In this context, the present study first highlights the role of sPD-1 as a ‘predictor’ of overt type 1 diabetes, dictating disease progression at a pathological level. The high sPD-1 levels decrease closer to disease onset, highlighting a specific ‘window’ of immune dysregulation in AAb+ children.

One limitation of this study is the relatively small cohort of AAb+ children analysed, which may restrict the statistical power necessary to establish a robust association between sPD-1 levels and progression to type 1 diabetes. Also, as our results did not provide a specific predictive value for sPD-1 levels in this context, it is essential to perform further analyses using larger cohorts to obtain a precise risk prediction value. Furthermore, future mechanistic studies could enhance the understanding of the role of sPD-1 as a pivotal factor in the early immune dysregulation stage during preclinical type 1 diabetes before disease progression.

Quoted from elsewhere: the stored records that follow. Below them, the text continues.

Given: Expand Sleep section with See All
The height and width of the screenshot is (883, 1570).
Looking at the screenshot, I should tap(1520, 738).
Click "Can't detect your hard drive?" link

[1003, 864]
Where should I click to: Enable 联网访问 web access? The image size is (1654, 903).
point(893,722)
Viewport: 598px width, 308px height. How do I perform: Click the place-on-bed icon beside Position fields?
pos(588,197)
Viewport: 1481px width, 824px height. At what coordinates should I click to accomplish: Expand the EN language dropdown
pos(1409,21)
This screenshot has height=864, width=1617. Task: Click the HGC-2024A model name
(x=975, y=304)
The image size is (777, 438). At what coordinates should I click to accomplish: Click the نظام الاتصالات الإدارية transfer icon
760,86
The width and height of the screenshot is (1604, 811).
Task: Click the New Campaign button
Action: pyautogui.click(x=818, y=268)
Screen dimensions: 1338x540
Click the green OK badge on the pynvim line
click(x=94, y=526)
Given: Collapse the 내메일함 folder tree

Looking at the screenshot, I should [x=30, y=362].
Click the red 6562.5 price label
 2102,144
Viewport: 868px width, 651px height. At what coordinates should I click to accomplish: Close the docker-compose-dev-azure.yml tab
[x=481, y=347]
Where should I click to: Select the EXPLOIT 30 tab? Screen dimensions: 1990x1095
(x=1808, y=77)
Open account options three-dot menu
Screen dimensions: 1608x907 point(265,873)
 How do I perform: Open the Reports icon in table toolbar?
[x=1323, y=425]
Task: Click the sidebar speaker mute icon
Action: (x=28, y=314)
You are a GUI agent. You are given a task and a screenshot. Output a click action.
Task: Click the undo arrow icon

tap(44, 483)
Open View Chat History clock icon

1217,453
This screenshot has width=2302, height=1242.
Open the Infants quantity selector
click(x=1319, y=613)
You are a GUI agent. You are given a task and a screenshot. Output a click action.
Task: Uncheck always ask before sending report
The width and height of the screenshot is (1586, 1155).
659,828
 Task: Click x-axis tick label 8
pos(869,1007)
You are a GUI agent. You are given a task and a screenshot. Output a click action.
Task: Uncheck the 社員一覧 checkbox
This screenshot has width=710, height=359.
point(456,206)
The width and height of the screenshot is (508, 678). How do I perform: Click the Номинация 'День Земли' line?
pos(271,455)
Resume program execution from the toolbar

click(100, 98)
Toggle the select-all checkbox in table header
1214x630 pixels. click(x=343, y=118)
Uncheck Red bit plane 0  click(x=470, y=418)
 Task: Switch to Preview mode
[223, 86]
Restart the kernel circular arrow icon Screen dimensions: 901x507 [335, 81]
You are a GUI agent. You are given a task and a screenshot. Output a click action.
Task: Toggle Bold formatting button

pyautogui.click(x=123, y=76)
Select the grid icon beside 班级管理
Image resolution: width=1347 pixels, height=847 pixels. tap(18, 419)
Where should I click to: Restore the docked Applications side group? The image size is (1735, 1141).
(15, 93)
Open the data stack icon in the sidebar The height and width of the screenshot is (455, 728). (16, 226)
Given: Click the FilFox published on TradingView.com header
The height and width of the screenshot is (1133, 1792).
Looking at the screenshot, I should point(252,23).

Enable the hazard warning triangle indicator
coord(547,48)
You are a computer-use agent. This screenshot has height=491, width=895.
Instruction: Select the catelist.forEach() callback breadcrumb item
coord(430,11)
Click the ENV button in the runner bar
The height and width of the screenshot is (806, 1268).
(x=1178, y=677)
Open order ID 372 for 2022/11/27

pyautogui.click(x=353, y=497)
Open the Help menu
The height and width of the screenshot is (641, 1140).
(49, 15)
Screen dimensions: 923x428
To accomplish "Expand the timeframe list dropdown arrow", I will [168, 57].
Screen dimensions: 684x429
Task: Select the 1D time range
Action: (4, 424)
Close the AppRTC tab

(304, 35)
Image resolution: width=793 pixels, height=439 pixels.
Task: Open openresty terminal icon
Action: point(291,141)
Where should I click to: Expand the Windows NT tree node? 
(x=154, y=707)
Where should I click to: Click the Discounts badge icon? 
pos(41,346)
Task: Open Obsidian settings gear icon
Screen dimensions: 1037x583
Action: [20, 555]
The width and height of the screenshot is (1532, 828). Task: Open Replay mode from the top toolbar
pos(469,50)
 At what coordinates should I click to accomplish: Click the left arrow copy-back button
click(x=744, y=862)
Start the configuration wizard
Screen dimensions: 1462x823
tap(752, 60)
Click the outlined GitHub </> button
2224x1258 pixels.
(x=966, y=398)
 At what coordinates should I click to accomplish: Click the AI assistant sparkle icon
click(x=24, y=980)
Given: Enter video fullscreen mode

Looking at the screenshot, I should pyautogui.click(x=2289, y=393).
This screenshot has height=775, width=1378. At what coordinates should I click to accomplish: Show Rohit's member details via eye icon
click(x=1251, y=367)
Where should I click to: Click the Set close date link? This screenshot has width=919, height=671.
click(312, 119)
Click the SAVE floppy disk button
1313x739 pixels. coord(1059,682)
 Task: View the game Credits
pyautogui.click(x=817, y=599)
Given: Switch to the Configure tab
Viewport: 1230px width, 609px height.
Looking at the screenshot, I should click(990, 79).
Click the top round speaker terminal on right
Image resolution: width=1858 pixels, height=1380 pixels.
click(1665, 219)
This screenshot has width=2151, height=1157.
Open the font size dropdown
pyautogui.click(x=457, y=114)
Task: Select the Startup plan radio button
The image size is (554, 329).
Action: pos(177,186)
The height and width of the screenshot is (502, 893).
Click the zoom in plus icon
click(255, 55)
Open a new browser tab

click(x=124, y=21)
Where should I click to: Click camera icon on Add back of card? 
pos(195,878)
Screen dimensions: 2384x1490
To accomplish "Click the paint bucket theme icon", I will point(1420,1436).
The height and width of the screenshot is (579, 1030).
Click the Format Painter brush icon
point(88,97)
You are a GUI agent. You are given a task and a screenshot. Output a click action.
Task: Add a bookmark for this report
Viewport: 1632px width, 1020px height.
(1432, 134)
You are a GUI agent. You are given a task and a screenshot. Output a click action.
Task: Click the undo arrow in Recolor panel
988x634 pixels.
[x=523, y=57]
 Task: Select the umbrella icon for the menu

In-depth investigation of the underlying mechanisms by which sPD-1 influences immune dysregulation would provide valuable insights into the pathogenesis of type 1 diabetes and potentially open new avenues for therapeutic interventions.

Overall, this study enhances our understanding of the immunological events characterising the preclinical stage of type 1 diabetes, highlighting sPD-1 as a relevant pathophysiological molecule involved in the mechanisms at the root of type 1 diabetes development and progression.